EU und Verteidigung: Ein starker Partner für die Nato

Brüssel will mehr militärische Aufgaben übernehmen. Bei der Cyberabwehr und dem Kampf gegen Desinformation soll die Zusammarbeit ausgebaut werden.

Charles Michel steht vor einem Hintergrund mit Europaflagge und blickt leicht nach oben

Der Präsident des Europäischen Rates Charles Michel während des EU-Gipfels am 26.Februar Foto: Johanna Geron/AP/reuters

BRÜSSEL taz | Europa macht mobil: Nach dem Kampf gegen die Coronapandemie hat sich die Europäische Union nun auch der militärischen Verteidigung verschrieben. Europa wolle ein starker Partner der Nordatlantik-Allianz sein, sagte EU-Ratspräsident Charles Michel am Freitag nach einem Treffen mit Nato-Generalsekretär Jens Stoltenberg. Vor allem bei der Cyberabwehr und dem Kampf gegen Desinformation soll die Zusammenarbeit ausgebaut werden, hieß es nach einem zweitägigen Videogipfel.

Die EU, einst eine rein zivile Organisation und sogar 2012 mit dem Friedensnobelpreis ausgezeichnet, will zudem mehr Aufgaben bei Rüstung und Verteidigung übernehmen. Welchen Beitrag sie dabei genau leisten kann und gegen wen man sich schützen will, soll ein „Strategischer Kompass“ definieren. Er werde im März 2022 vorgelegt, sagte Michel. Der „Kompass“ stützt sich auf eine geheime Bedrohungsanalyse, in der Russland und China – wie in der Nato – als Hauptgegner beschrieben werden.

Das Hauptthema des zweitägigen virtuellen Gipfeltreffens war jedoch Corona.
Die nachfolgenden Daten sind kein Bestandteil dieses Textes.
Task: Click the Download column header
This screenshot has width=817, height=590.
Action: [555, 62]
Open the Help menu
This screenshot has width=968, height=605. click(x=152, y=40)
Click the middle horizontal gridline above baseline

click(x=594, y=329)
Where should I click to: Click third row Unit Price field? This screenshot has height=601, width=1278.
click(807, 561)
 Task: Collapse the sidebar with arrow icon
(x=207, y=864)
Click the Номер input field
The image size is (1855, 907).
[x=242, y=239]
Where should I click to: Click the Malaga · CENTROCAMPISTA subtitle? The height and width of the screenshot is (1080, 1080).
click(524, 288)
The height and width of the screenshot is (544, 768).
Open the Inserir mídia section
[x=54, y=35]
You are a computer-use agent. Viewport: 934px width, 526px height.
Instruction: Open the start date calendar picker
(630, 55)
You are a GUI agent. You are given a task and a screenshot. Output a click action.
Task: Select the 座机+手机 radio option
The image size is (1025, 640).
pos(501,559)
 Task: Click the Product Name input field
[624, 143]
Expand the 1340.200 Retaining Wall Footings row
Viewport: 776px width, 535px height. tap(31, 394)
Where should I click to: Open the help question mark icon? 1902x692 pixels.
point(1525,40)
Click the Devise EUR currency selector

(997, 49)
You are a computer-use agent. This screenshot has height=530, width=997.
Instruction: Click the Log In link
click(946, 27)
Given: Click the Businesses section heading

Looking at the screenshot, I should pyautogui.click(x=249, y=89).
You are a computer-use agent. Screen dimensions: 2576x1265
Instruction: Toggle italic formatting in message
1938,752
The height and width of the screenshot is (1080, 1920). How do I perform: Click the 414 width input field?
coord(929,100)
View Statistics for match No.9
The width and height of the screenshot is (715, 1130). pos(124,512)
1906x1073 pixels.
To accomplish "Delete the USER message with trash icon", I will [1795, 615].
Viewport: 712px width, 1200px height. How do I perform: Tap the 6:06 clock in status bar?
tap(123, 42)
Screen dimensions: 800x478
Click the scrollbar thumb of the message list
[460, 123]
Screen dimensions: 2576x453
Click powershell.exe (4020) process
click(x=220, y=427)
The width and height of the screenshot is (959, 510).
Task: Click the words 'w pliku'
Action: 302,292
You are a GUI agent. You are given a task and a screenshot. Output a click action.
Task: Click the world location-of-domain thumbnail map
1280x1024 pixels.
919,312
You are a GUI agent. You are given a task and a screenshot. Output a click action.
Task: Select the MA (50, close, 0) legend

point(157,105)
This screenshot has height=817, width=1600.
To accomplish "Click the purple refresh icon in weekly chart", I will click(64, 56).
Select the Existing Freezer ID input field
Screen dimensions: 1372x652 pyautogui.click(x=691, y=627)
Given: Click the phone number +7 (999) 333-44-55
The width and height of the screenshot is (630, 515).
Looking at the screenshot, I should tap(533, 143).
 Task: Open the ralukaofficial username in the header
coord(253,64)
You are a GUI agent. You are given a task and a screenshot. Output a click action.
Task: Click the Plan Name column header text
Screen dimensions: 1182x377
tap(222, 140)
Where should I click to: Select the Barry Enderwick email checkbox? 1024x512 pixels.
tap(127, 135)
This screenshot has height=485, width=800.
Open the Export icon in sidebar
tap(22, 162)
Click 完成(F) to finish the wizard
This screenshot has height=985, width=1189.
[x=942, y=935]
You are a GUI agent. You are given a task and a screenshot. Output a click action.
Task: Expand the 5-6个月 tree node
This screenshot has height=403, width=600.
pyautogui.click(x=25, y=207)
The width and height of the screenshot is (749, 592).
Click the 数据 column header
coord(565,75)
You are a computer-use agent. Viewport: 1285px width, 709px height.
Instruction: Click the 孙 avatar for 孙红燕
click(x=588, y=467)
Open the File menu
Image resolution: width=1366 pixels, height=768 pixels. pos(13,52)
Die 27 EU-Staaten wollen ihre Zusammenarbeit ausbauen und verstärkt gegen die verschiedenen Mutationen des Virus vorgehen. So stellten sich die Staats- und Regierungschefs hinter den Vorschlag der EU-Kommission, nach dem Vorbild der amerikanischen Barda eine eigene Behörde aufzubauen, die sich mit der Pandemie beschäftigt. Sie soll Hera heißen und mit privaten Firmen zusammenarbeiten.

Bundeskanzlerin Angela Merkel lobte auch die neue Coronataskforce der EU-Kommission. Sie soll sicherstellen, dass alle für die Impfstoffproduktion nötigen Produkte in Europa verfügbar sind. Deutschland und die EU würden hierbei eng zusammenarbeiten, sagte Merkel. Kommissionspräsidentin Ursula von der Leyen bekräftigte ihr Versprechen, bis zum Ende des Sommers 70 Prozent der EU-Bevölkerung geimpft zu haben. Bisher geht es mit den Impfungen jedoch nur schleppend voran.

Digitaler Ausweis

Kaum Fortschritte brachte die Debatte über Impfausweise. Die EU-Kommission wurde beauftragt, die technischen Details für einen europaweit einsetzbaren digitalen Ausweis auszuarbeiten. Dies dürfte drei Monate dauern, sagte Merkel. Dagegen dämpfte von der Leyen die Erwartungen: Es werde „mindestens“ drei Monate dauern. Bisher hat es Brüssel nicht einmal geschafft, eine gemeinsame Coronatracking-App an den Start zu bringen.

Zudem ist unklar, wofür ein solcher Impfpass am Ende gut sein kann. Österreich, Griechenland und andere stark vom Tourismus abhängige Länder hatten vor dem EU-Gipfel einen sogenannten grünen Pass nach dem Vorbild Israels gefordert. Dort erlaubt der Ausweis etwa Besuche in Fitnessstudios, Schwimmbädern, Theatern, Restaurants oder Hotels. Griechenland brachte auch eine beschleunigte Abfertigung von Passagieren mit Impfpässen an Flughäfen ins Spiel.

Andere Länder, darunter Frankreich und Deutschland, stehen diesen Ideen noch skeptisch gegenüber. „Wir setzen uns sehr dafür ein, dass sich die Mitgliedstaaten in dieser Frage annähern“, sagte Michel. Dennoch werde es auch nach einer Einigung nicht so sein, dass der Impfpass alleine darüber bestimme, wer reisen könne, betonte Merkel. Dazu könnten auch Tests beitragen. Die Kanzlerin verweist auf Kinder, die sich derzeit gar nicht impfen lassen könnten.